CONSTANTINE: In the short term, hydrogen production will need to be quite close to the demand. So take Germany, for example: You have wind in the North Sea to generate the energy that is transferred via an electricity cable onshore to an electrolyzer. This will produce hydrogen and feed into industries close to the electrolysis.
So there is this concept of industrial clusters and hydrogen valleys. With hydrogen valleys, there are numerous different consumers located in a single area, such as ports.
Then, as volumes begin to increase, you can envisage more long-distance transportation of hydrogen. More than 70% of the hydrogen cost depends on the electricity cost, so we need to leverage those areas in Europe where you can cheaply produce renewable energy, such as wind in the north and solar in the south.
The EU will need to repurpose its gas pipelines, so that we can transport the energy where it needs to go and facilitate that hydrogen market that we envisage.
BRINK: How does the EU’s advance into hydrogen compare to Asia?
CONSTANTINE: As a continent, we are in the lead at the moment when it comes to the technology race on hydrogen. But we are in danger of letting that slip because the Chinese are catching up quickly, and the Japanese, the Americans and the Canadians, too.
We need to act upon that ambition, and to do that, we need to use that infrastructure that makes us unique. The United States and other parts of Asia and Canada cannot boast what Europe can in terms of an integrated infrastructure as we do in the case of gas in Europe.
And at the same time, the European Commission has clearly stated that renewable hydrogen is a massive priority that is in line with the EU’s long-term climate objectives.
The Challenge of Additionality
One of the barriers to renewable hydrogen investment at the moment is the principle of additionality, which requires prospective renewable hydrogen producers to prove that the electricity they use for their hydrogen production is sourced from an additional source of electricity.

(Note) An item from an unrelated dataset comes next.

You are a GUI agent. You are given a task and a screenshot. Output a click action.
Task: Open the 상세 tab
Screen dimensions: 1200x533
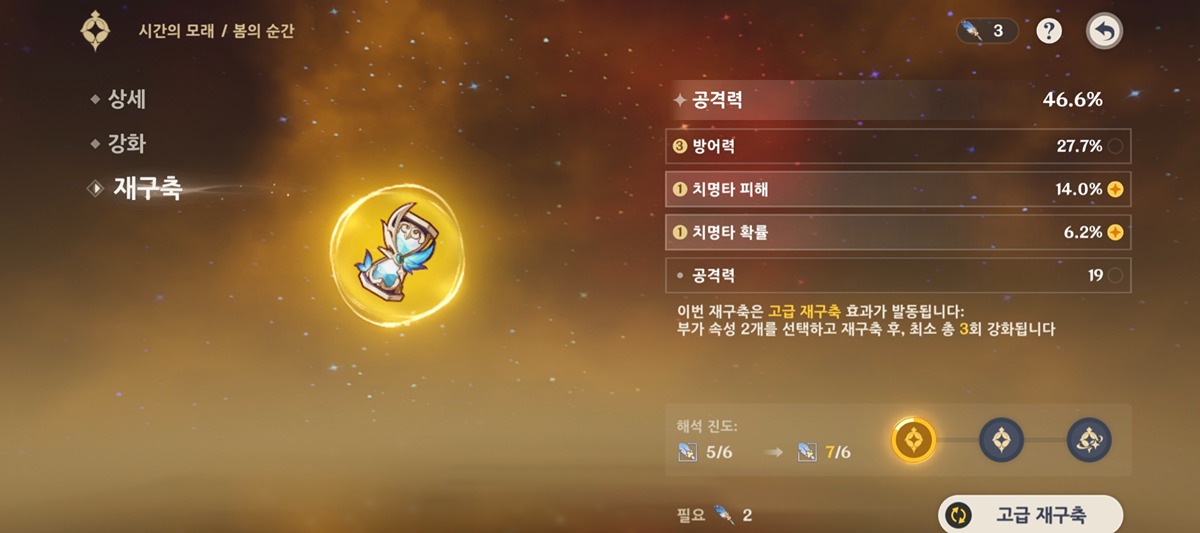point(125,99)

But this poses significant challenges — the time taken to invest in new renewable electricity generation assets (e.g., offshore wind, which is up to seven years) is much longer than the time needed to construct an electrolyzer (less than two years). Until new electricity capacity is available, electrolyzer project developers have a very low incentive to build, as the main demand driver is precisely the renewable character of the hydrogen and its contribution toward achieving the binding targets set by the EU for renewables. Moreover, the methodology for defining this principle of additionality is not clear yet.
It should be the responsibility of all relevant players across the energy system to contribute to decarbonization and show additionality, not just H2 producers. But the revision of the EU’s renewable energy directive will be published in the second quarter of this year, probably June or July. That will be an important moment in the development of a hydrogen economy in Europe.